# Chapter 4: Sampling, Uniqueness, and Sequential Bootstrap
AFML focus: overlap-aware sampling for robust model training.


In [1]:
import math
import matplotlib.pyplot as plt
import polars as pl
import openquant
import sys
from pathlib import Path
sys.path.insert(0, str(Path('notebooks/python/scripts').resolve()))
from afml_chapter_utils import (
    fetch_panel,
    simple_returns,
    probs_and_sides_from_momentum,
    timestamps_from_dates,
    lag_corr,
    fracdiff_ffd,
)

panel = fetch_panel(window=900)
dates = panel['date'].to_list()
uso = panel['USO'].to_list()
uso_ret = simple_returns(uso)
probs, sides = probs_and_sides_from_momentum(uso)
timestamps = timestamps_from_dates(dates)
asset_names = ['USO', 'BNO', 'XLE', 'GLD', 'UNG']
asset_prices = panel.select(asset_names).rows()
print('rows', panel.height, 'range', dates[0], dates[-1])

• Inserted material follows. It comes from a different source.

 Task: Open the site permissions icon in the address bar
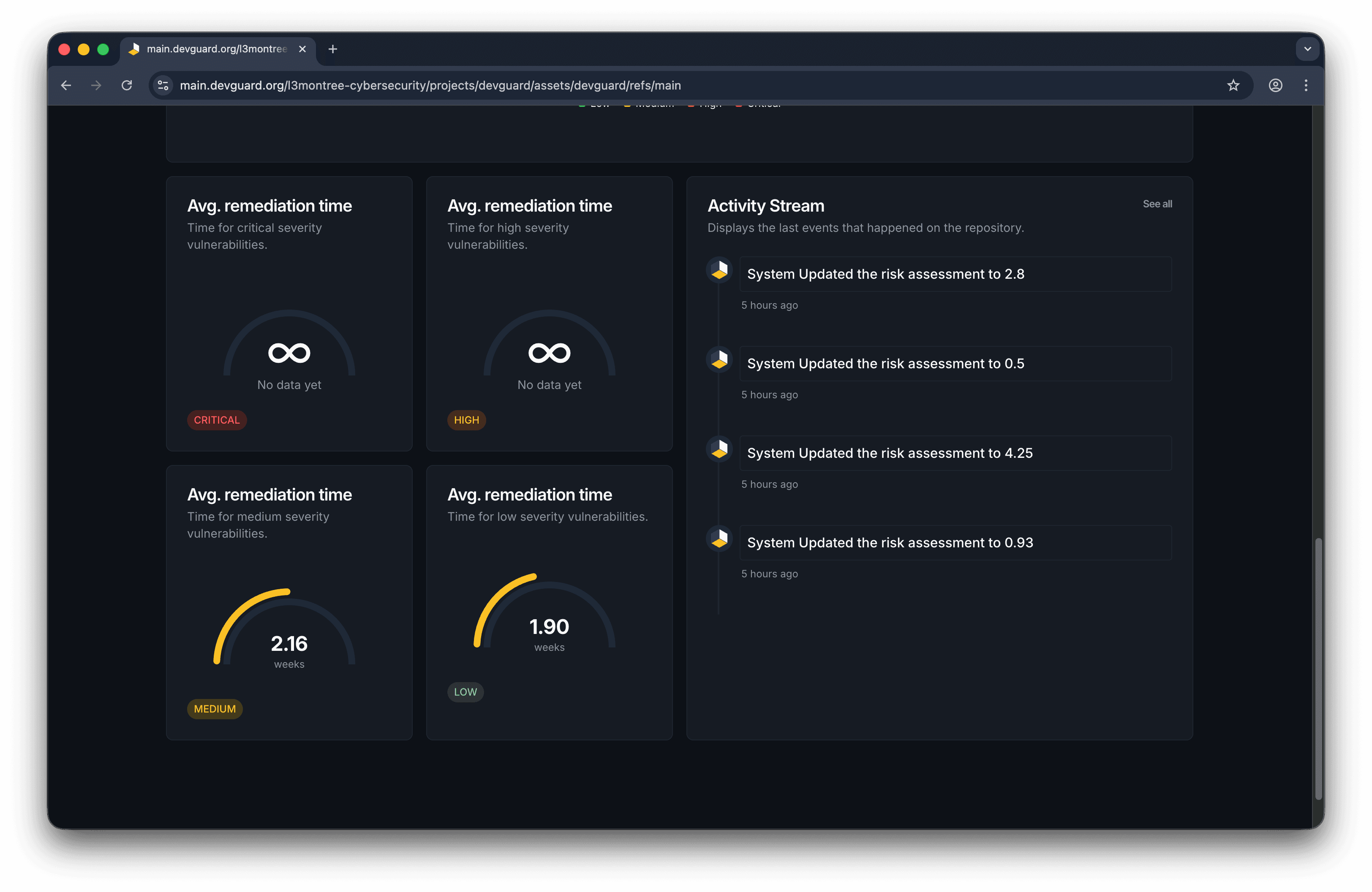click(x=163, y=85)

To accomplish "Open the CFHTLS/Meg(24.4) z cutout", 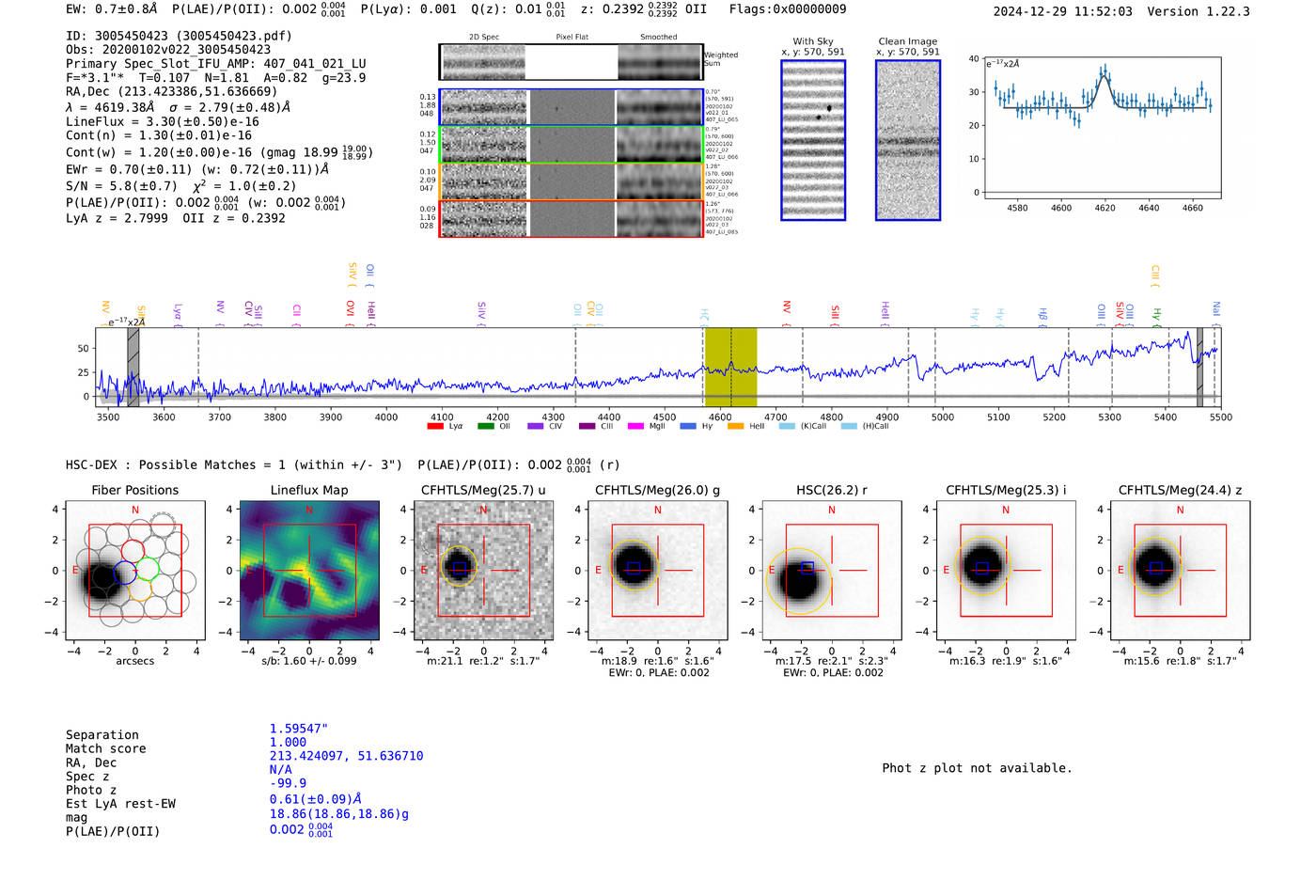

rows 900 range 2022-07-08 2026-02-06


In [2]:
idx = openquant.filters.cusum_filter_indices(uso, 0.001)
label_endtime = [(i, min(i + 5, len(uso)-1)) for i in idx[:250]]
bar_index = list(range(len(uso)))
ind_mat = openquant.sampling.get_ind_matrix(label_endtime, bar_index)
uniq = openquant.sampling.get_ind_mat_average_uniqueness(ind_mat)
boot = openquant.sampling.seq_bootstrap(ind_mat, sample_length=200, warmup_samples=[0,1])

plt.figure(figsize=(10,4))
plt.hist(boot, bins=30)
plt.title('Chapter 4: Sequential Bootstrap Sample Frequency')
plt.tight_layout()
plt.show()

print('indicator rows', len(ind_mat), 'labels', len(label_endtime), 'avg uniqueness', uniq)


indicator rows 900 labels 250 avg uniqueness 0.1793333333333329


## Interpretation
Average uniqueness quantifies label overlap pressure; sequential bootstrap preferentially samples higher-uniqueness observations.